### What to produce
Beginning with the line that has "Task: Uncheck the SPL checkbox", reproduce each remaining line of the data exactly, down to and including the last.

----- Data listing -----

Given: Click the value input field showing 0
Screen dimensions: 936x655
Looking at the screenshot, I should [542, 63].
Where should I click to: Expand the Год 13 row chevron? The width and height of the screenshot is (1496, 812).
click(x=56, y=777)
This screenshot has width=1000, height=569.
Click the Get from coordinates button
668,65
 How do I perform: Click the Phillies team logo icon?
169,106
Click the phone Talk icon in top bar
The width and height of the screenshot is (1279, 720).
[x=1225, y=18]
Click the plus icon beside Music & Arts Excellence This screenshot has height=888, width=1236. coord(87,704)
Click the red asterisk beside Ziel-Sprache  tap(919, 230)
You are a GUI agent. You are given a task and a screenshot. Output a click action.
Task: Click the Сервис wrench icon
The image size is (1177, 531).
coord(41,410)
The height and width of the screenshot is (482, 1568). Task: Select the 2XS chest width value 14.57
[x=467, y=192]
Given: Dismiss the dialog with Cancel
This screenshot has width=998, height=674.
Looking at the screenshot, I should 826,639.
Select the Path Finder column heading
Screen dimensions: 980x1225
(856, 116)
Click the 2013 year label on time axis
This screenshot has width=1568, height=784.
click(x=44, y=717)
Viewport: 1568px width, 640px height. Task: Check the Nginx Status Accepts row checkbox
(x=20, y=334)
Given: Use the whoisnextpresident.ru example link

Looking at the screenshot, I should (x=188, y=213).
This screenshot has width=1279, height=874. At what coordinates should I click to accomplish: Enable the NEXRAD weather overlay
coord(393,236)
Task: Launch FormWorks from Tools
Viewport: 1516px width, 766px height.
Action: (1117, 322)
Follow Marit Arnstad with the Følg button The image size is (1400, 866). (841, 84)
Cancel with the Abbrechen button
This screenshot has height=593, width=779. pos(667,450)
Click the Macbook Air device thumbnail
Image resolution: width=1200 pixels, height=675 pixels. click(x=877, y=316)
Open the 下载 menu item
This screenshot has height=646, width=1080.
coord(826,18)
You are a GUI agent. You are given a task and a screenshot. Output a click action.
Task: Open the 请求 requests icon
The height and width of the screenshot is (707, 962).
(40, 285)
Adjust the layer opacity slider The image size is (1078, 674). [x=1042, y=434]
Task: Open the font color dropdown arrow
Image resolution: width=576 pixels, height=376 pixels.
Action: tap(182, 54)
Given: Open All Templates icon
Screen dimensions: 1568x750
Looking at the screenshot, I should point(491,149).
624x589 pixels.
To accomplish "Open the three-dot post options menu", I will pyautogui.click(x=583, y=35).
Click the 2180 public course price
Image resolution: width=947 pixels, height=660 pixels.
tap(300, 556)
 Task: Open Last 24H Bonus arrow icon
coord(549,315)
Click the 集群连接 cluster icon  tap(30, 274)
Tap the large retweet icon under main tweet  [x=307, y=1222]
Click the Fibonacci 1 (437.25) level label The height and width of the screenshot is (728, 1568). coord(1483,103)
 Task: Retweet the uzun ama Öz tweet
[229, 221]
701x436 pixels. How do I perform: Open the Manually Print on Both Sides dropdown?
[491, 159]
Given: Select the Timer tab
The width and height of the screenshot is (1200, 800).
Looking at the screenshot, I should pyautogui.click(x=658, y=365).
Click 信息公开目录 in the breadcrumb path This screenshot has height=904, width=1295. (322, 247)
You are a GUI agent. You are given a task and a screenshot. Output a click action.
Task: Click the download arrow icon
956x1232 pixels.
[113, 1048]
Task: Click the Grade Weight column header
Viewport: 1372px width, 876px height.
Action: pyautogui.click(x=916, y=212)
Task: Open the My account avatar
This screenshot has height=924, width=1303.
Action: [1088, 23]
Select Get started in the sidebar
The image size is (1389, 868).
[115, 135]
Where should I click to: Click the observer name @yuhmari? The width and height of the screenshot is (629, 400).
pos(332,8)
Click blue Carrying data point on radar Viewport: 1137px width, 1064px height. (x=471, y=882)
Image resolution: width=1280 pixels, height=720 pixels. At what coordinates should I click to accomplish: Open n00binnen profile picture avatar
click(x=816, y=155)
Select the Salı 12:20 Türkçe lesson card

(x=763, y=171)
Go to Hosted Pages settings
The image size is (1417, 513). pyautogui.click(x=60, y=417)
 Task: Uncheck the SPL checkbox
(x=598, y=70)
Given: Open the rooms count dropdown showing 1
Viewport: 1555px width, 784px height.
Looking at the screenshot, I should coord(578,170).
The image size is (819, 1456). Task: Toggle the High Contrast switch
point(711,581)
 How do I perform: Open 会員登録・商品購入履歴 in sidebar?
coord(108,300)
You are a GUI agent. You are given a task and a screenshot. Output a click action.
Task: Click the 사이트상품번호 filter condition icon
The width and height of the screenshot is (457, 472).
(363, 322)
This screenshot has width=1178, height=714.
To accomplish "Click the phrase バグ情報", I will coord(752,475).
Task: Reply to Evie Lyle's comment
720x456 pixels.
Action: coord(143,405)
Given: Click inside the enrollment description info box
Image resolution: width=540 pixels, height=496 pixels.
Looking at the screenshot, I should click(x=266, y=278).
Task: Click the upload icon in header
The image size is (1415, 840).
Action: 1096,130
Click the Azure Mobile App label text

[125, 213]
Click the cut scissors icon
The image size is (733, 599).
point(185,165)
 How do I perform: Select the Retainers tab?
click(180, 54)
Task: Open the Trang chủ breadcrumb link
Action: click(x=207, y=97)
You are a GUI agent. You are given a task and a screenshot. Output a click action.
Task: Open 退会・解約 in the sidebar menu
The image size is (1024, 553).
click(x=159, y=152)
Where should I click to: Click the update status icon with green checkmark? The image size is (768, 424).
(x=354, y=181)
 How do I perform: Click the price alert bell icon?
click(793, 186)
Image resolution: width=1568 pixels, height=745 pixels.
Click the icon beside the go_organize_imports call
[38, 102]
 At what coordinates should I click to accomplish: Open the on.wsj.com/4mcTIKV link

-----

### Task result
 Task: Uncheck the SPL checkbox
(x=598, y=70)
Given: Open the rooms count dropdown showing 1
Viewport: 1555px width, 784px height.
Looking at the screenshot, I should coord(578,170).
The image size is (819, 1456). Task: Toggle the High Contrast switch
point(711,581)
 How do I perform: Open 会員登録・商品購入履歴 in sidebar?
coord(108,300)
You are a GUI agent. You are given a task and a screenshot. Output a click action.
Task: Click the 사이트상품번호 filter condition icon
The width and height of the screenshot is (457, 472).
(363, 322)
This screenshot has width=1178, height=714.
To accomplish "Click the phrase バグ情報", I will coord(752,475).
Task: Reply to Evie Lyle's comment
720x456 pixels.
Action: coord(143,405)
Given: Click inside the enrollment description info box
Image resolution: width=540 pixels, height=496 pixels.
Looking at the screenshot, I should click(x=266, y=278).
Task: Click the upload icon in header
The image size is (1415, 840).
Action: 1096,130
Click the Azure Mobile App label text

[125, 213]
Click the cut scissors icon
The image size is (733, 599).
point(185,165)
 How do I perform: Select the Retainers tab?
click(180, 54)
Task: Open the Trang chủ breadcrumb link
Action: click(x=207, y=97)
You are a GUI agent. You are given a task and a screenshot. Output a click action.
Task: Open 退会・解約 in the sidebar menu
The image size is (1024, 553).
click(x=159, y=152)
Where should I click to: Click the update status icon with green checkmark? The image size is (768, 424).
(x=354, y=181)
 How do I perform: Click the price alert bell icon?
click(793, 186)
Image resolution: width=1568 pixels, height=745 pixels.
Click the icon beside the go_organize_imports call
[38, 102]
 At what coordinates should I click to accomplish: Open the on.wsj.com/4mcTIKV link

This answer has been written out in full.